DiGA-Zulassungsprozess
Um als DiGA zugelassen zu werden, muss man eine von zwei verschiedenen Arten von Kriterien erfüllen, entweder medizinischen Nutzen oder patientenrelevante Struktur- und Verfahrensverbesserung. Da eine DiGA verschreibungspflichtig ist, muss sie ein klares Krankheitsbild, welches nach ICD-10 verschlüsselt ist, adressieren. Ein ICD-10 Code ist eine amtliche Klassifikation zur Verschlüsselung von medizinischen Diagnosen in Deutschland. Medizinischer Nutzen wäre in diesem Fall zum Beispiel die Verbesserung des Gesundheitszustands oder die Verlängerung des Überlebens von PatientInnen. Diese Kriterien waren mit REAMP nicht zu erreichen. Allerdings sind zum Beispiel die Erleichterung des Zugangs zur Versorgung oder die Gesundheitskompetenz Kriterien für das zweite Überkriterium patientenrelevanten Struktur- und Verfahrensverbesserungen. Hier wollten wir mit REAMP ansetzen.
Entwicklung
Wir vereinbarten ein erstes Beratungsgespräch mit dem BfArM. 4 Monate später fand der Termin schließlich statt. Anscheinend interessierten nicht nur wir uns für eine DiGA Zulassung, was wir als positives Zeichen für das Konzept und das Gesundheitssystem deuteten. Leider wurde innerhalb des Termins sehr schnell klar, dass wir ein wichtiges Kriterium nicht erfüllen konnten. Mit REAMP konnten wir kein klar diagnostizierbares Krankheitsbild adressieren.
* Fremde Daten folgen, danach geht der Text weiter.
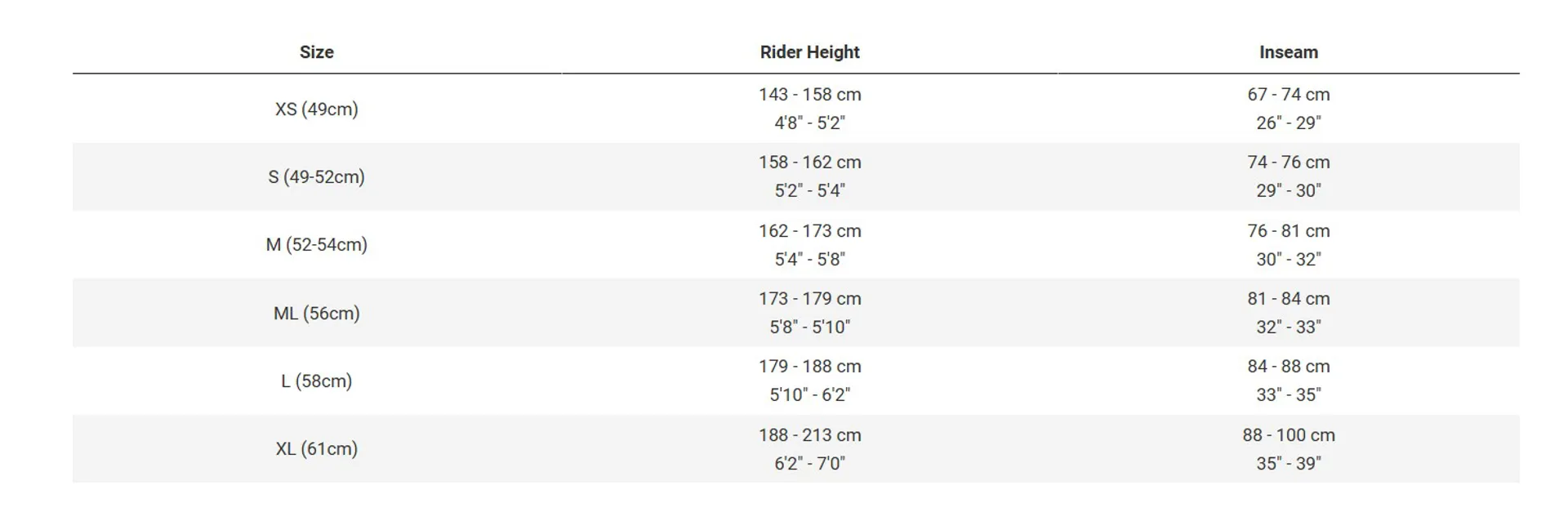Click the 81 - 84 cm inseam value
The height and width of the screenshot is (512, 1568).
coord(1288,299)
Unser Konzept fokussierte sich auf die Patientenvorbereitung. Die Diagnose und das Krankheitsbild werden erst nach der MRT-Untersuchung beschrieben. Dass REAMP ohne diagnostiziertes Krankheitsbild, die patientenrelevante Struktur- und Verfahrensverbesserung voranbringt, wurde vom BfArM nicht bestätigt.
Unsere Methoden zielten also nicht auf ein klar diagnostizierbares Krankheitsbild ab. Um REAMP dennoch als DiGA zuzulassen, müsste REAMP an den Stressoren der Patient:innen ausgerichtet werden, wie z.B. Klaustrophobie. Hierfür ist allerdings stets eine diagnostizierte Klaustrophobie erforderlich. Leider wurde unsere Zielgruppe dadurch zu klein und wir konnten kein rentables Geschäftsmodell mehr aufbauen. REAMP wurde also keine DiGA! Die APP wird nun intern im Uniklinikum weiterbetrieben.
Unsere Learnings
Dieser Prozess stellte schon einen Rückschlag für uns dar, aber wir haben viel daraus gelernt.
Jetzt haben wir natürlich ein besseres Verständnis dafür, welche Kriterien eine DiGA erfüllen muss.
→ Wenn wir wieder eine DiGA entwickeln, konzentrieren wir uns dann stärker auf Kriterien für den Medizinischen Nutzen.
In der Phase der Produktentwicklung haben wir uns zu sehr auf die Zulassung konzentriert. Dadurch haben wir die eigentliche Produktentwicklung vernachlässigt. So hatten wir nach unserem Gespräch mit dem BfArM nur einen Prototyp und keine Anwendung, die wir in einen Appstore hätten stellen können.
→ In Zukunft konzentrieren wir uns lieber darauf, einen MVP zu bauen, der in der echten Welt getestet werden kann.
Aus Fehlern lernen
Durch das gewonnene Verständnis von DiGAs und der Erfahrungen mit dem BfArM arbeiten wir jetzt fokussierter an dem medizinischen Nutzen für Patient:innen bei unseren Anwendungen. Mit einem Produkt, das Menschen hilft, finden wir auch ein tragbares Geschäftsmodell. Denn DiGAs sind definitiv ein spannendes Modell und daher freuen wir uns auf die nächsten Projekte.